**WHAT YOU HAVE TO DO**
Check every line of the listing below for "computer", and report how many lines have it, as a number with nothing more.
======== SUPPLIED RECORDS ========
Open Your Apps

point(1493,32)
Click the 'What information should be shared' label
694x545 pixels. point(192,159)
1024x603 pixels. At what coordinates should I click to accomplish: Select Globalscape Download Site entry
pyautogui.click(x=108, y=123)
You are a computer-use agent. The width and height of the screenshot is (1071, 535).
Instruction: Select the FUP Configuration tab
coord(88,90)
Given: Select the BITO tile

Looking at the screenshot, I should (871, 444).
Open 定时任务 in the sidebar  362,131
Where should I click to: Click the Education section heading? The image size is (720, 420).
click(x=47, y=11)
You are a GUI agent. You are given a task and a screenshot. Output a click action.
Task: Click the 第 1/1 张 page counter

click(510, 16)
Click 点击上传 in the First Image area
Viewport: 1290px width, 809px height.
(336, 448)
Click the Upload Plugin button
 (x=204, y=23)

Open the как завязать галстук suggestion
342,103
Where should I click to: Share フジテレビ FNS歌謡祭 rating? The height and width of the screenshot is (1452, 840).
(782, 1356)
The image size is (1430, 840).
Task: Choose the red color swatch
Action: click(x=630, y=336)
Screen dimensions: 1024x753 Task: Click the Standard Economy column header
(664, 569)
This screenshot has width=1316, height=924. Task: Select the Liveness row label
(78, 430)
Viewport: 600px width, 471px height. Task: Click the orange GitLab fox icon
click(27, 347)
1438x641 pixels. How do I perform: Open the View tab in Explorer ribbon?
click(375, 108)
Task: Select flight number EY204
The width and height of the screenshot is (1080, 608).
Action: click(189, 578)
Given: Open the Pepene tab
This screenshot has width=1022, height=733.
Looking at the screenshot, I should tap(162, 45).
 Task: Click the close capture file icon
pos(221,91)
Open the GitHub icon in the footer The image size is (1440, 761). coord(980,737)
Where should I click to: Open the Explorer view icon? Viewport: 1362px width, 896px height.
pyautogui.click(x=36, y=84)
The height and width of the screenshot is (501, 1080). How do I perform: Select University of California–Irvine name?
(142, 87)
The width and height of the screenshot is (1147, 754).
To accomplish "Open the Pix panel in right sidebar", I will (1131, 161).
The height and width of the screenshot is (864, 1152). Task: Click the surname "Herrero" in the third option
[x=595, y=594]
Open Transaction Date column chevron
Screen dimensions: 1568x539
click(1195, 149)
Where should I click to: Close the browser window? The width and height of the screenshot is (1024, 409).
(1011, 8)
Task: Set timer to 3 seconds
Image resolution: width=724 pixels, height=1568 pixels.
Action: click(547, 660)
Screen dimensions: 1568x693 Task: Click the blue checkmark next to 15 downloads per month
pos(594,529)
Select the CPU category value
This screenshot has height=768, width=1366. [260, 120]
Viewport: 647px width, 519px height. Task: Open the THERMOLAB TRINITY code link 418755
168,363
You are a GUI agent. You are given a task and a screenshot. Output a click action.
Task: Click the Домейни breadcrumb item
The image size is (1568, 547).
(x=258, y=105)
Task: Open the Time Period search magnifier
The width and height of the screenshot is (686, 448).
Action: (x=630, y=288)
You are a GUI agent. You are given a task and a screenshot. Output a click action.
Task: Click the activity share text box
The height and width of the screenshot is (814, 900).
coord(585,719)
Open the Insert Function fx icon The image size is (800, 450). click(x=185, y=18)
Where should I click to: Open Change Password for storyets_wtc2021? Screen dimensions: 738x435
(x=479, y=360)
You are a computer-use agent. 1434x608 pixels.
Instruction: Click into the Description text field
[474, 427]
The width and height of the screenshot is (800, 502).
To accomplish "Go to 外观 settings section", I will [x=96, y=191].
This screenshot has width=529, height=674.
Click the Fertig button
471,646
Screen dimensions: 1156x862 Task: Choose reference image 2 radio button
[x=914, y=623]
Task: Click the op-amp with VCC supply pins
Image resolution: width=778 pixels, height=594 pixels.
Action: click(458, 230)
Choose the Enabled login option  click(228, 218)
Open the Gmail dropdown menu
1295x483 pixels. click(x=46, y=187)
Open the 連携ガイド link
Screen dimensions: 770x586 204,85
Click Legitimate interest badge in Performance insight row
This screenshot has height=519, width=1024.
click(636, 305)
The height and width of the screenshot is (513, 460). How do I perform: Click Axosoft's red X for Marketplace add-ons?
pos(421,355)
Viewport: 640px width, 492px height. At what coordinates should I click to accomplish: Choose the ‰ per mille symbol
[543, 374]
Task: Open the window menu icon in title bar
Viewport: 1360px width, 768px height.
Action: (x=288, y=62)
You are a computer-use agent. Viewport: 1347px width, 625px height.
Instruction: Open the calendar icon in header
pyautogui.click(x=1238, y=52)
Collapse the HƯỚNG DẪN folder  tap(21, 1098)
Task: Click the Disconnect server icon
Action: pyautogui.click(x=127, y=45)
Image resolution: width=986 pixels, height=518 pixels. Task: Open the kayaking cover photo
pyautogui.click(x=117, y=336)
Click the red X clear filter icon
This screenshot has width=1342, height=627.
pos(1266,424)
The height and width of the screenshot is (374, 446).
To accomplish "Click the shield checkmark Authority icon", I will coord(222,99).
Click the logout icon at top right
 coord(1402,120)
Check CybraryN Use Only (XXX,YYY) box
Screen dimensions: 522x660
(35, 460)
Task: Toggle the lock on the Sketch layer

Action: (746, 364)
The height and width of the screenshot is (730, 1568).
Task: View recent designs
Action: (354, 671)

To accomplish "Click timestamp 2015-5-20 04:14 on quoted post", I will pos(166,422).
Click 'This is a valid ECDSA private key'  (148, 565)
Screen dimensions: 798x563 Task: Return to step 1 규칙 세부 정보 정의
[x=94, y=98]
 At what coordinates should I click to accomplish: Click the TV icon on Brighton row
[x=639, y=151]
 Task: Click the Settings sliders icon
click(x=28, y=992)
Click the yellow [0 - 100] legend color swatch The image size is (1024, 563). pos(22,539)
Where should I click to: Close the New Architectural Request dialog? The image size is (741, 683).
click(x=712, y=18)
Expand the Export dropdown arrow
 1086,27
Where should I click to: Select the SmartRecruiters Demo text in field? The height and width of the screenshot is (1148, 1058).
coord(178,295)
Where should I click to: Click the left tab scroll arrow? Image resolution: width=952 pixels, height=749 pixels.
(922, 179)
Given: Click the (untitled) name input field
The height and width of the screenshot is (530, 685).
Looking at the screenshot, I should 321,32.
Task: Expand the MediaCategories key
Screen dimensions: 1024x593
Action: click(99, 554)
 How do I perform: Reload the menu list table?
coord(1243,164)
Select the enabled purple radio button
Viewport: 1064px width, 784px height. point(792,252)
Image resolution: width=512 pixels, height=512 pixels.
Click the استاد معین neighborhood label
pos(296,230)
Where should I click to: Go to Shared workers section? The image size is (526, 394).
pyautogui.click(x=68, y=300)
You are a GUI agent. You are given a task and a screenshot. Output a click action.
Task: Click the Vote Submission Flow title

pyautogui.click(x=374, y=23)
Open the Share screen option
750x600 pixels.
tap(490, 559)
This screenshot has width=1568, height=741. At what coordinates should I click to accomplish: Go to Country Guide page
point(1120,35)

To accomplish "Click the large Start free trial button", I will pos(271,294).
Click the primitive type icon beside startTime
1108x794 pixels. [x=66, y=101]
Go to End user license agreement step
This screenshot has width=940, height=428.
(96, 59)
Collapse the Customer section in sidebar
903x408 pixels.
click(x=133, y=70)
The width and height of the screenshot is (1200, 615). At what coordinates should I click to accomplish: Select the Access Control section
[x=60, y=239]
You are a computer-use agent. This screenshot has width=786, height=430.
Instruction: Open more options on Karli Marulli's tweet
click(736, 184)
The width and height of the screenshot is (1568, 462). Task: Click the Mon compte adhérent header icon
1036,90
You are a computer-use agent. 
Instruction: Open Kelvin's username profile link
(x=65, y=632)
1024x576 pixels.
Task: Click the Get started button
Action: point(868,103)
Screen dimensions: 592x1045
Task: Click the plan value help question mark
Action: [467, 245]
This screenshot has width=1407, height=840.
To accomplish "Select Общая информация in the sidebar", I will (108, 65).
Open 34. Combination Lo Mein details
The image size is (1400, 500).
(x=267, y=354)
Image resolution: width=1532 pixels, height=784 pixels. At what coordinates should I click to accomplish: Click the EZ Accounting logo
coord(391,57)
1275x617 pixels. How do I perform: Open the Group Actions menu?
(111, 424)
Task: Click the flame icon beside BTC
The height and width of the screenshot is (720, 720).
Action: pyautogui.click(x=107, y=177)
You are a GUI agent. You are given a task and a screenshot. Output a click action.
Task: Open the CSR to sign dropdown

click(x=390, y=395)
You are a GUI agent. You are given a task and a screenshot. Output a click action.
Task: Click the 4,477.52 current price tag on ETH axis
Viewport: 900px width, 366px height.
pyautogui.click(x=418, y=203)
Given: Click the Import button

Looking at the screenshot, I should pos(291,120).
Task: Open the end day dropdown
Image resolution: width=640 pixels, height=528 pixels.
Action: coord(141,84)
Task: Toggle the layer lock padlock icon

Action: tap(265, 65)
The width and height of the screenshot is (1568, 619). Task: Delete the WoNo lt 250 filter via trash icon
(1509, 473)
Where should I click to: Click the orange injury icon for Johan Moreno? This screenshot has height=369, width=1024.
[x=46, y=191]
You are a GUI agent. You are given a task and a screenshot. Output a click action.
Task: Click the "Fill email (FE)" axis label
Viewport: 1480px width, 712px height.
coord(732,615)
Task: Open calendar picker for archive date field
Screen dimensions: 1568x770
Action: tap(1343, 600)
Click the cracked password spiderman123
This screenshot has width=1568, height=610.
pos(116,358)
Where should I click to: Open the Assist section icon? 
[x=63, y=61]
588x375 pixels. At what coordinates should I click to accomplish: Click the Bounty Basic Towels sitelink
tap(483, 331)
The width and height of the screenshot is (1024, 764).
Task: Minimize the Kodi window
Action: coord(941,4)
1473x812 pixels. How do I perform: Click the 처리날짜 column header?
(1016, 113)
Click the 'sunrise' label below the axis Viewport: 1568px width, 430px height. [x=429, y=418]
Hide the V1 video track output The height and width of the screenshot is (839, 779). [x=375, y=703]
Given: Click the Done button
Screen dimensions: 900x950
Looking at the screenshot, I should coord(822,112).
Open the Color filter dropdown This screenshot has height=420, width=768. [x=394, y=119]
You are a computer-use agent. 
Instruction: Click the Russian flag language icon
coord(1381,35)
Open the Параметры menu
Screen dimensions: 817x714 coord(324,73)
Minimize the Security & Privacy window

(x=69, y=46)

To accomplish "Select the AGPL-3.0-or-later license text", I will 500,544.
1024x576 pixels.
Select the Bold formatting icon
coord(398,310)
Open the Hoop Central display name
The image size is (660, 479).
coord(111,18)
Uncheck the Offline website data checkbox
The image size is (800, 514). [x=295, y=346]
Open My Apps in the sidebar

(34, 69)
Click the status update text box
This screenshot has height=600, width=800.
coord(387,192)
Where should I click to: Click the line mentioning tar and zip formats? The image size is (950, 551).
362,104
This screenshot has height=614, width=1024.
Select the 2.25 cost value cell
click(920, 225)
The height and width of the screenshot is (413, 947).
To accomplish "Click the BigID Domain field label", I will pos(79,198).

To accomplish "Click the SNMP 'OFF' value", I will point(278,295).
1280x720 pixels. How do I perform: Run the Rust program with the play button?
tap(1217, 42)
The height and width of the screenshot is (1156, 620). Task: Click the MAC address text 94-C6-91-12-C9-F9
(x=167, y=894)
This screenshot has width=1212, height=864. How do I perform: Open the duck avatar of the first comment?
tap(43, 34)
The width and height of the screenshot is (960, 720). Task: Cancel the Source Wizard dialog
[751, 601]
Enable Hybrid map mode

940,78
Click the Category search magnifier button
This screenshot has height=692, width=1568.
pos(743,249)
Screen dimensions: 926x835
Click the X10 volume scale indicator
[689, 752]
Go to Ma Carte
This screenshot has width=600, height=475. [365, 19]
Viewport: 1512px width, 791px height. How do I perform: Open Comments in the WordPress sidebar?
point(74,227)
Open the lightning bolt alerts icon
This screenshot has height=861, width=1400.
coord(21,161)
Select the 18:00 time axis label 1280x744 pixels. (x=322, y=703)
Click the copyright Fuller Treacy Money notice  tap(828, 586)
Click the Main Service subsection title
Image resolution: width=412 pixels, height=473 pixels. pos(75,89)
========
**EXERCISE ANSWER**
6